It would be difficult indeed to show that the words [Greek:
marturein, marturia], already used in that sense in the New Testament,
were not, at the date at which any record of the martyrdom of Ignatius
which Malalas could have had before him was written, employed to express
martyrdom, when applied to such a case, as Dr. Lightfoot indeed has in
the first instance rendered the phrase. Even Zahn, whom Dr. Lightfoot so
implicitly follows, emphatically decides against him on both points.
"The [Greek: epi autou] together with [Greek: tote] can only signify
'coram Trajano' ('in the presence of Trajan'), and [Greek: emarturaese]
only the execution." [110:2] Let anyone simply read over Dr. Lightfoot's
own rendering, which I have quoted above, and he will see that such
quibbles are excluded, and that, on the contrary, Malalas seems
excellently well and directly to have interpreted his earlier authority.

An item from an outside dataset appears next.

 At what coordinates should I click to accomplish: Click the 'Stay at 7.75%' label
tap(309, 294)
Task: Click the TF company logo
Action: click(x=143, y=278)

That the statement of Malalas does not agree with the reports of the
Fathers is no real objection, for we have good reason to believe that
none of them had information from any other source than the Ignatian
Epistles themselves, or tradition. Eusebius evidently had not. Irenaeus,
Origen, and some later Fathers tell us nothing about him. Jerome and
Chrysostom clearly take their accounts from these sources.